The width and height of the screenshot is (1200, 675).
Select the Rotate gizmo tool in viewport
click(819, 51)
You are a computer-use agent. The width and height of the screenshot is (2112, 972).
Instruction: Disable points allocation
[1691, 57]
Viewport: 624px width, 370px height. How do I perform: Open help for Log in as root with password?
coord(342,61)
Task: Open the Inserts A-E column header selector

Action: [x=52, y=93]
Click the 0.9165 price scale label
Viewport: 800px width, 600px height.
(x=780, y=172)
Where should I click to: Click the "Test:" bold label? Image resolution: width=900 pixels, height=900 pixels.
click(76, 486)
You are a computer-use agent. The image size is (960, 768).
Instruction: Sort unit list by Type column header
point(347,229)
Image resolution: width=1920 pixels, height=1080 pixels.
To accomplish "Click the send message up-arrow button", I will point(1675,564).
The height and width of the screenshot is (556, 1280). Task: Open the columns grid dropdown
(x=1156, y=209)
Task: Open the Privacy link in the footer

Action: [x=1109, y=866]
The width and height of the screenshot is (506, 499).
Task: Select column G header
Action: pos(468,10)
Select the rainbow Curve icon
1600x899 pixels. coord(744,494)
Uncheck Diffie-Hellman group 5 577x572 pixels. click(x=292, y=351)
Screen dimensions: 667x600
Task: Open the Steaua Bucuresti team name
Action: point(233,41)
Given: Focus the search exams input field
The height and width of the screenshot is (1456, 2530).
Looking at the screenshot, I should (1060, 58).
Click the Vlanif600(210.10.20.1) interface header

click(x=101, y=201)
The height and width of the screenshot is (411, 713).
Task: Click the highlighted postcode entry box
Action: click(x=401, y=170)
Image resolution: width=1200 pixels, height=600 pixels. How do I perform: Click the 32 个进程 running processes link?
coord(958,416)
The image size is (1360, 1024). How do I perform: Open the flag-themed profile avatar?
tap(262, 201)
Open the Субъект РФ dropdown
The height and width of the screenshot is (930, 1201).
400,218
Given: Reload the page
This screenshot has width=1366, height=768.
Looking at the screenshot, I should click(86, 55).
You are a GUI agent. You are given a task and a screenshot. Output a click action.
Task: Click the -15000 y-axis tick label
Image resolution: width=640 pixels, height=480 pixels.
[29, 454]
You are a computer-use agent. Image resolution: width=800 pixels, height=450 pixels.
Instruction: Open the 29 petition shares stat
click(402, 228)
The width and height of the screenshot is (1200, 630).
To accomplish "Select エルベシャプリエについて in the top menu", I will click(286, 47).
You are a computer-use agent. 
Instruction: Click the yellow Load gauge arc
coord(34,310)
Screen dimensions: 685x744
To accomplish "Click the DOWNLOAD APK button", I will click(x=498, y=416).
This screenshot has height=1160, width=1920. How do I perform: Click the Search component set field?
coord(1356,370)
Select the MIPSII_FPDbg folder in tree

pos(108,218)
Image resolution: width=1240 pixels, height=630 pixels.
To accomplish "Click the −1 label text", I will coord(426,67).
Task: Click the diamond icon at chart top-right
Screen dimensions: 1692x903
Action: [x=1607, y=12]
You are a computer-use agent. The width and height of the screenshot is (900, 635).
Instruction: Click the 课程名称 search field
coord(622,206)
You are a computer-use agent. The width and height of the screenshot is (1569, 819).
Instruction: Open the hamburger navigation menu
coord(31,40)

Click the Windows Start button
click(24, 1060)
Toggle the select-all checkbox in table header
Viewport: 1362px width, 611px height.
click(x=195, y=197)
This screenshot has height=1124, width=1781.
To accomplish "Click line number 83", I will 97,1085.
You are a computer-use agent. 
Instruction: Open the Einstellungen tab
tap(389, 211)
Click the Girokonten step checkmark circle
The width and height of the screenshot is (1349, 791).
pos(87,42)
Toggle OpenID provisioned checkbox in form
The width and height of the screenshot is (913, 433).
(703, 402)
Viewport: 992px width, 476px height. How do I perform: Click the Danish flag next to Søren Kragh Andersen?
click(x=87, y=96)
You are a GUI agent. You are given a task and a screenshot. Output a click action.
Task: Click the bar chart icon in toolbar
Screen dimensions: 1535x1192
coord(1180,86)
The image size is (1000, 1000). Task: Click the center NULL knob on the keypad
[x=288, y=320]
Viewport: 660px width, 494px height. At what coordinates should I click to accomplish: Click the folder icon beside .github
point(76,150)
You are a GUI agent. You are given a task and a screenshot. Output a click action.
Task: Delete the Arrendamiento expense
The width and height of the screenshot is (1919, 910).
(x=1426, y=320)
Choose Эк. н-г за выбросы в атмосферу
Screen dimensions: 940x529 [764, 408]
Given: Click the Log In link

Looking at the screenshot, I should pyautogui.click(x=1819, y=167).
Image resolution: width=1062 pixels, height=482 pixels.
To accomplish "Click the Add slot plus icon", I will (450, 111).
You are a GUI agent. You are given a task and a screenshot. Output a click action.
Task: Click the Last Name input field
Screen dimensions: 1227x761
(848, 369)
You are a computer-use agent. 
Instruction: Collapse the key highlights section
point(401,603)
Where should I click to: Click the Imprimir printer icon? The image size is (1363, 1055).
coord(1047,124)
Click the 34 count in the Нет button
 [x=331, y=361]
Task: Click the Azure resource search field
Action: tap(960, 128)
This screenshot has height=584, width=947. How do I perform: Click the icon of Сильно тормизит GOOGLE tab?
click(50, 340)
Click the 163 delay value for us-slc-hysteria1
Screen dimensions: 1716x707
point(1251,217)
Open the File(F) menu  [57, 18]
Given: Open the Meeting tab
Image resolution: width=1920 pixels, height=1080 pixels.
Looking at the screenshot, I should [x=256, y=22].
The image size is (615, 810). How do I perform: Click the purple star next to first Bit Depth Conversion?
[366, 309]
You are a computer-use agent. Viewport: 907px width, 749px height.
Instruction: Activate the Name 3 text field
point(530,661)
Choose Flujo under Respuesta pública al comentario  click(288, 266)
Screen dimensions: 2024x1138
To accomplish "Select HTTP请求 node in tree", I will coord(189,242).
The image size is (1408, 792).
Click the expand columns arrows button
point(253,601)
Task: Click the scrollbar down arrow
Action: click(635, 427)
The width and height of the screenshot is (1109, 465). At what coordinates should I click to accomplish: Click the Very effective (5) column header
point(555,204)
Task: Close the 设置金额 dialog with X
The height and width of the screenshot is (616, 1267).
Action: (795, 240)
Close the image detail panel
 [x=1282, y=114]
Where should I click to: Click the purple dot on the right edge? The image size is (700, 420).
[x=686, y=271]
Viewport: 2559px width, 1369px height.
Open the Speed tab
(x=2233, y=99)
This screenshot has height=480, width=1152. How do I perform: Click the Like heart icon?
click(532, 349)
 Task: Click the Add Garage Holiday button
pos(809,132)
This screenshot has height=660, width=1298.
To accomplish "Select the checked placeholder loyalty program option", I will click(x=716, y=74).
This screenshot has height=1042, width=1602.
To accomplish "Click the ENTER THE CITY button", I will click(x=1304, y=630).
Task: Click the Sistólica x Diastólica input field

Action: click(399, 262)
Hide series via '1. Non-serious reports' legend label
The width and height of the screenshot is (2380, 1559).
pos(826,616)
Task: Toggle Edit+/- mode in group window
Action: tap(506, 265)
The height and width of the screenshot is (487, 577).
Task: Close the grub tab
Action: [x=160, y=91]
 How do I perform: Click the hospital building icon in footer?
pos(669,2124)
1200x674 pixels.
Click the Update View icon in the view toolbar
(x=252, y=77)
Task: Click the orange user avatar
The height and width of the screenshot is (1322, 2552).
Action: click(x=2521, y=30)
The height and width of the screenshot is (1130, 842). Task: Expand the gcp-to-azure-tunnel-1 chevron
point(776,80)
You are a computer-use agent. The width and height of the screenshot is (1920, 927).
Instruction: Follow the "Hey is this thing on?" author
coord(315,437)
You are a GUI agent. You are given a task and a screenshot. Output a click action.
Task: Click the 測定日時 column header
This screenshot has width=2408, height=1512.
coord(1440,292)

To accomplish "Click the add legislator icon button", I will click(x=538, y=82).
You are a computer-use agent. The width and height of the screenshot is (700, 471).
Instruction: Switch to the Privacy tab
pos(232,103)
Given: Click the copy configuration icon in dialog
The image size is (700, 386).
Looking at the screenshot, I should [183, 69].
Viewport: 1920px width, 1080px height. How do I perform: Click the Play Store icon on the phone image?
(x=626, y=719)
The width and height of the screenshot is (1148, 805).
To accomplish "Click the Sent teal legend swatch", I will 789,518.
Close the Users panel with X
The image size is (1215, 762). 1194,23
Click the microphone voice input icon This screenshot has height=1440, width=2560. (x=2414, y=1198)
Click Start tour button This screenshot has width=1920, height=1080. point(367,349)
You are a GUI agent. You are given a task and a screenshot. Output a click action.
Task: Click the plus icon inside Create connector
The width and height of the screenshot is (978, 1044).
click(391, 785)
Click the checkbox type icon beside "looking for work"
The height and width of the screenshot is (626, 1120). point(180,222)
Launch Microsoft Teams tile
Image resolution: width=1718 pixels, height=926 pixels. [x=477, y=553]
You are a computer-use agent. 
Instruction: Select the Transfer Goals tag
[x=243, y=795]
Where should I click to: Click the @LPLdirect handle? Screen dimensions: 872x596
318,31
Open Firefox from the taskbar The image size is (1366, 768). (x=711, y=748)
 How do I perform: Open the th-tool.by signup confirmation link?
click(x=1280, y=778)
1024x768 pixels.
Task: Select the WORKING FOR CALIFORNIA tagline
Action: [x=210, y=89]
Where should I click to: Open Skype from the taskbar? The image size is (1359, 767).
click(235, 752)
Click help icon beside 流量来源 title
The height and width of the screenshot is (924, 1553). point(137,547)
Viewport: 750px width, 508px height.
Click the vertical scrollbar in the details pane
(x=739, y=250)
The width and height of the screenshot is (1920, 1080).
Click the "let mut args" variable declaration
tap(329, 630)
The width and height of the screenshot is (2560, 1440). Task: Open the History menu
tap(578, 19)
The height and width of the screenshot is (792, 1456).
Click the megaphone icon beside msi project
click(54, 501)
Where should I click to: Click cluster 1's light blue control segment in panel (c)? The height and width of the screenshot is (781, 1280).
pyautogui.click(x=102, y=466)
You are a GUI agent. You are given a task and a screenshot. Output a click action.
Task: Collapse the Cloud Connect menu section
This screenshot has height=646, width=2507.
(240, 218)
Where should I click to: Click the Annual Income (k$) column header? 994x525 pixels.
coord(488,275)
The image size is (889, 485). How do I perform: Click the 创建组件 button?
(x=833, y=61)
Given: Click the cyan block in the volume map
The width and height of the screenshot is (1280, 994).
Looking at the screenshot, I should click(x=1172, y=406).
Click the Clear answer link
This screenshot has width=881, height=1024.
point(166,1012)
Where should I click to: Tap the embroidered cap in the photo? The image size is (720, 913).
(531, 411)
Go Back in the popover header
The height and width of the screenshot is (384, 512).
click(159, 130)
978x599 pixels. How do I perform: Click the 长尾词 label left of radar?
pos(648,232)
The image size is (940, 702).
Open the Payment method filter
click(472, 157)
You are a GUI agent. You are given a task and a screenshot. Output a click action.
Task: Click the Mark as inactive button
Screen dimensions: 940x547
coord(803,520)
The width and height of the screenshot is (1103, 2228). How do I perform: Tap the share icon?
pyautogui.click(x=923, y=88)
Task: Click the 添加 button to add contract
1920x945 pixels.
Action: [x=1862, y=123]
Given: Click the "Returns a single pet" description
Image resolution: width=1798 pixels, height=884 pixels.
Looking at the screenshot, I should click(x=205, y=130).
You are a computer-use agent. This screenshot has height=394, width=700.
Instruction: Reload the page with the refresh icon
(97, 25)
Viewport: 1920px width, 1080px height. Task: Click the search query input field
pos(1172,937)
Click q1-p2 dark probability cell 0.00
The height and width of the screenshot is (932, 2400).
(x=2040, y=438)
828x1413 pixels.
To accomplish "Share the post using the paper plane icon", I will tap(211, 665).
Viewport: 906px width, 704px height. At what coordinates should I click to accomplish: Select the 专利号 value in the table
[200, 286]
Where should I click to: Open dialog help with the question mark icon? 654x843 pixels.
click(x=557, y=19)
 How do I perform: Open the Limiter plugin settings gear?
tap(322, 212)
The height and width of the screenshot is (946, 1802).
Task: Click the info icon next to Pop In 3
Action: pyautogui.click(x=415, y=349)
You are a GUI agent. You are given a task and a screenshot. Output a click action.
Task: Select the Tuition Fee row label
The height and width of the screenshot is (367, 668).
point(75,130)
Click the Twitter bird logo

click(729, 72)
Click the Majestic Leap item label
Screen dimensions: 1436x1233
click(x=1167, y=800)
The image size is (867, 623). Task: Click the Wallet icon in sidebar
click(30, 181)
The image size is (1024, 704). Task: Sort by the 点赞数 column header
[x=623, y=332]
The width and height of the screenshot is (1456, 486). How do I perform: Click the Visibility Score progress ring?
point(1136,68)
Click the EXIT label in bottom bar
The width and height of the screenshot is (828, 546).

The exercise:
In the records above, swap "hamburger" for "main" in everything from the line containing "is (900, 635)." down to the line containing "Screen dimensions: 940x529 [764, 408]", and give only those lines again with nothing else changed.

Task result:
You are a computer-use agent. The width and height of the screenshot is (900, 635).
Instruction: Click the 课程名称 search field
coord(622,206)
You are a computer-use agent. The width and height of the screenshot is (1569, 819).
Instruction: Open the main navigation menu
coord(31,40)

Click the Windows Start button
click(24, 1060)
Toggle the select-all checkbox in table header
Viewport: 1362px width, 611px height.
click(x=195, y=197)
This screenshot has height=1124, width=1781.
To accomplish "Click line number 83", I will 97,1085.
You are a computer-use agent. 
Instruction: Open the Einstellungen tab
tap(389, 211)
Click the Girokonten step checkmark circle
The width and height of the screenshot is (1349, 791).
pos(87,42)
Toggle OpenID provisioned checkbox in form
The width and height of the screenshot is (913, 433).
(703, 402)
Viewport: 992px width, 476px height. How do I perform: Click the Danish flag next to Søren Kragh Andersen?
click(x=87, y=96)
You are a GUI agent. You are given a task and a screenshot. Output a click action.
Task: Click the bar chart icon in toolbar
Screen dimensions: 1535x1192
coord(1180,86)
The image size is (1000, 1000). Task: Click the center NULL knob on the keypad
[x=288, y=320]
Viewport: 660px width, 494px height. At what coordinates should I click to accomplish: Click the folder icon beside .github
point(76,150)
You are a GUI agent. You are given a task and a screenshot. Output a click action.
Task: Delete the Arrendamiento expense
The width and height of the screenshot is (1919, 910).
(x=1426, y=320)
Choose Эк. н-г за выбросы в атмосферу
Screen dimensions: 940x529 [764, 408]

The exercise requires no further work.